Scientific Symbolic Regression Tutorial¶
Learn how to discover mathematical equations from real scientific datasets using LLM-driven evolution.
Academic Citation
The scientific regression task and datasets are based on research from CoEvo. If you use this feature in academic work, please cite:
Complete Example Code
This tutorial provides complete, runnable examples (click to view/download):
- basic_example.py - Basic usage
- custom_prompt.py - Custom prompt example
- compare_algorithms.py - Algorithm comparison
- README.md - Examples documentation and usage guide
Run locally:
Overview¶
This tutorial demonstrates:
- Loading scientific datasets for symbolic regression
- Discovering mathematical equations from data
- Optimizing equation parameters automatically
- Evolving complex scientific models
Installation¶
Install scientific regression dependencies:
This installs:
- SciPy (for parameter optimization)
- Pandas (for data loading)
Prerequisites:
- Basic understanding of symbolic regression concepts
- Familiarity with NumPy and SciPy usage
Prepare Datasets¶
EvoToolkit supports lazy downloading - datasets are automatically downloaded on first use to a default location.
Available datasets:
- bactgrow: E. Coli bacterial growth rate prediction (4 inputs: population, substrate, temp, pH)

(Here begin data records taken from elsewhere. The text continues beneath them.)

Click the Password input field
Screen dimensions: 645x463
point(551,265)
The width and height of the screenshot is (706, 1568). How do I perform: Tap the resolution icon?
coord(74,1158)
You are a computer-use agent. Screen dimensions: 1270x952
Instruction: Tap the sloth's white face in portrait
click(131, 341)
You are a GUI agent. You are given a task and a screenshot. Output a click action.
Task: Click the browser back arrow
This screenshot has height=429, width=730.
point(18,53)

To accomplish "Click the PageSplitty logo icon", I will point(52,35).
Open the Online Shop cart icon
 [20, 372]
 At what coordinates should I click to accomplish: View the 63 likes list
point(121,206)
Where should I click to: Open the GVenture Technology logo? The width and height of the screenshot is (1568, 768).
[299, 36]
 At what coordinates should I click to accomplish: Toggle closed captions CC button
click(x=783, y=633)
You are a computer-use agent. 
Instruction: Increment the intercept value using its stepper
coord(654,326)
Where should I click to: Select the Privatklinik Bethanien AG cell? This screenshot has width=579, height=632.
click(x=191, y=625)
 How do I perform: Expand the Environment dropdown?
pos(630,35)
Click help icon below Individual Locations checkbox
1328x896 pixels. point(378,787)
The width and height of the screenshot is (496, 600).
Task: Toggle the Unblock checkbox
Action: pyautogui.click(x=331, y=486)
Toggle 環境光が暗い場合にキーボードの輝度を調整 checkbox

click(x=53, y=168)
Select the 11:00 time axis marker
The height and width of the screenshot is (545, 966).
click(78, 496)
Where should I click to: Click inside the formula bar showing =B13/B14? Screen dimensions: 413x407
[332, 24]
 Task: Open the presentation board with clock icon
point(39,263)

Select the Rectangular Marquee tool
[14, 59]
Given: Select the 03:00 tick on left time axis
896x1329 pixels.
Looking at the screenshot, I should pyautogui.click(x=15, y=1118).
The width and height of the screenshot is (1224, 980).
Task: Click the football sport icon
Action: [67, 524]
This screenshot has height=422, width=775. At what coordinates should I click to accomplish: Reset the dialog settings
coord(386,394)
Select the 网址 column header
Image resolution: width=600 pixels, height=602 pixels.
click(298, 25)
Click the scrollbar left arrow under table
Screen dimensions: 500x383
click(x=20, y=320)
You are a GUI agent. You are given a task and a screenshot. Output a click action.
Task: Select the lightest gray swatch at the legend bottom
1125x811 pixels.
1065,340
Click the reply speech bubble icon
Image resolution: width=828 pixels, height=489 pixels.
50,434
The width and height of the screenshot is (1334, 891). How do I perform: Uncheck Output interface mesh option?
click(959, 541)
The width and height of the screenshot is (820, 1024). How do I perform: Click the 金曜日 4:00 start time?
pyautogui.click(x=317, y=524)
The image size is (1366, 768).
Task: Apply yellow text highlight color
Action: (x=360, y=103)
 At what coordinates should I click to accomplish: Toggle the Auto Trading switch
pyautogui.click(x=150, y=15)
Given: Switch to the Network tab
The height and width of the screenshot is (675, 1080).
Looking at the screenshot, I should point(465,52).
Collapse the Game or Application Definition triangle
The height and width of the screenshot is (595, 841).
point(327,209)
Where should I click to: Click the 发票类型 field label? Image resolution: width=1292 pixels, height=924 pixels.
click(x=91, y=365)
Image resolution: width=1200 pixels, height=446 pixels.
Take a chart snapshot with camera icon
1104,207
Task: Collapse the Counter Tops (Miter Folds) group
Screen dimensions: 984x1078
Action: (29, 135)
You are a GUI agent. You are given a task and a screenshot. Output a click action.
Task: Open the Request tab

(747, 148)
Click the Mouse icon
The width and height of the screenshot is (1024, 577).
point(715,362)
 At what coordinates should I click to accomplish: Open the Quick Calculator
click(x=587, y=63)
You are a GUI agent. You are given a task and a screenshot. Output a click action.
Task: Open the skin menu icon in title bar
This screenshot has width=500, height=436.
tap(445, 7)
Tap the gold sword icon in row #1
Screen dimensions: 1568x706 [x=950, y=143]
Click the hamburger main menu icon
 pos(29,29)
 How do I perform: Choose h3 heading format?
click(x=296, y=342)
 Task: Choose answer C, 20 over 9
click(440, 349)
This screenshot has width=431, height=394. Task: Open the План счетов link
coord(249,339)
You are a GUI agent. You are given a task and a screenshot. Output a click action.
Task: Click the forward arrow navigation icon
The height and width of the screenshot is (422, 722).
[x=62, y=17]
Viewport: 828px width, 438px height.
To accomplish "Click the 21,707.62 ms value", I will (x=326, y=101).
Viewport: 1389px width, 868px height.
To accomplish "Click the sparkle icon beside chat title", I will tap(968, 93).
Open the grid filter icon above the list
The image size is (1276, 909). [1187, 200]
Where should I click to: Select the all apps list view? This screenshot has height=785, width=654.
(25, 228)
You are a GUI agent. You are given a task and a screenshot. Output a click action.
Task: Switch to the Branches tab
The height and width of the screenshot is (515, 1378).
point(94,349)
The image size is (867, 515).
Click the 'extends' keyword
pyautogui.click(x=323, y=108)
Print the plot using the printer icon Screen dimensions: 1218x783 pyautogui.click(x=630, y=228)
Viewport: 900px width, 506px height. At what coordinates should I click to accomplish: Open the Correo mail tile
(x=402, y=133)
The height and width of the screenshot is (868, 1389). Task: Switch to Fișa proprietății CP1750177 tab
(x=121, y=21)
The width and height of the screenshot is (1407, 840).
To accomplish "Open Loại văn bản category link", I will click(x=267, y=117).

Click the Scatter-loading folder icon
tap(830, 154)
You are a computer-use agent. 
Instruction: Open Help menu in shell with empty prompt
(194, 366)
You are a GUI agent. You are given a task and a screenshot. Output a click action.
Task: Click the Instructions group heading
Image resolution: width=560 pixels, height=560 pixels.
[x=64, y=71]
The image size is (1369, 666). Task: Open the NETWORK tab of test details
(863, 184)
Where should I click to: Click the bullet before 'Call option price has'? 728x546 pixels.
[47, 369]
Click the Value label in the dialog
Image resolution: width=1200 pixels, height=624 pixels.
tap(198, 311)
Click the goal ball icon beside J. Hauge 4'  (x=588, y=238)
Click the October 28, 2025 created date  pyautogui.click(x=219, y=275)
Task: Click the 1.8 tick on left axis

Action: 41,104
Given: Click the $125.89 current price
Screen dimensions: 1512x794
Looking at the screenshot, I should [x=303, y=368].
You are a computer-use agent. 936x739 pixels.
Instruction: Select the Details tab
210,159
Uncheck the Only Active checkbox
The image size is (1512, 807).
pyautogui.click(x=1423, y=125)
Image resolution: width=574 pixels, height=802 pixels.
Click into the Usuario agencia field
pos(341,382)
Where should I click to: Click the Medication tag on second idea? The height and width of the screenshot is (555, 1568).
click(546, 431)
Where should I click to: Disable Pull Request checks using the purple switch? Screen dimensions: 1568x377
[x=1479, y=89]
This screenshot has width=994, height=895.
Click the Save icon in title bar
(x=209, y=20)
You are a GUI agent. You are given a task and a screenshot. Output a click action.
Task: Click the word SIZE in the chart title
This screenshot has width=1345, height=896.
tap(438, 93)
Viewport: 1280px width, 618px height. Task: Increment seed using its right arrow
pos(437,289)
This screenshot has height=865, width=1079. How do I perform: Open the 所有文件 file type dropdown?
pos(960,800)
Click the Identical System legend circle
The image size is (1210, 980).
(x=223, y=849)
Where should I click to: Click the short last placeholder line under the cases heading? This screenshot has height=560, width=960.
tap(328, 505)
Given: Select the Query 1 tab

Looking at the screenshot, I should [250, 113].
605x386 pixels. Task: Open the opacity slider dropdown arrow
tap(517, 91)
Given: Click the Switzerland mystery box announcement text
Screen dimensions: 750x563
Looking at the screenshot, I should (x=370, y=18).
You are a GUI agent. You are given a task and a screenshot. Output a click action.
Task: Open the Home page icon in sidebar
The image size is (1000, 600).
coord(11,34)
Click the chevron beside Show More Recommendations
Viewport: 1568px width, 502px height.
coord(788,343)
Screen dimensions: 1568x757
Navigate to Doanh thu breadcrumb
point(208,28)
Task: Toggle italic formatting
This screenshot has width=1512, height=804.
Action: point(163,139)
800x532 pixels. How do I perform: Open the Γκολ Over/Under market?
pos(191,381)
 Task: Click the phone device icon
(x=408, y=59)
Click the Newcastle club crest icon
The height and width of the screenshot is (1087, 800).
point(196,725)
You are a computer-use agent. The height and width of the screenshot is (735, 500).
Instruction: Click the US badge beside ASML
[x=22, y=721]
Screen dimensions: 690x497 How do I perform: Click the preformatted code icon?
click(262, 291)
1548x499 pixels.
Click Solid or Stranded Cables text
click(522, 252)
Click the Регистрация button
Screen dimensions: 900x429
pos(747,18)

- oscillator1: Damped nonlinear oscillator acceleration (2 inputs: position, velocity)
- oscillator2: Damped nonlinear oscillator variant 2 (2 inputs: position, velocity)
- stressstrain: Aluminium stress prediction (2 inputs: strain, temperature)
Custom data directory:
# Specify data directory in task (auto-downloads on first run)
task = ScientificRegressionTask(
dataset_name="bactgrow",
data_dir='./my_data'
)
Example: Bacterial Growth Modeling¶
Step 1: Create the Task¶
from evotoolkit.task.python_task.scientific_regression import ScientificRegressionTask
# Create task for bacterial growth dataset
task = ScientificRegressionTask(
dataset_name="bactgrow",
max_params=10, # Number of optimizable parameters
timeout_seconds=60.0 # Timeout per evaluation
)
print(f"Dataset: {task.dataset_name}")
print(f"Train size: {task.task_info['train_size']}")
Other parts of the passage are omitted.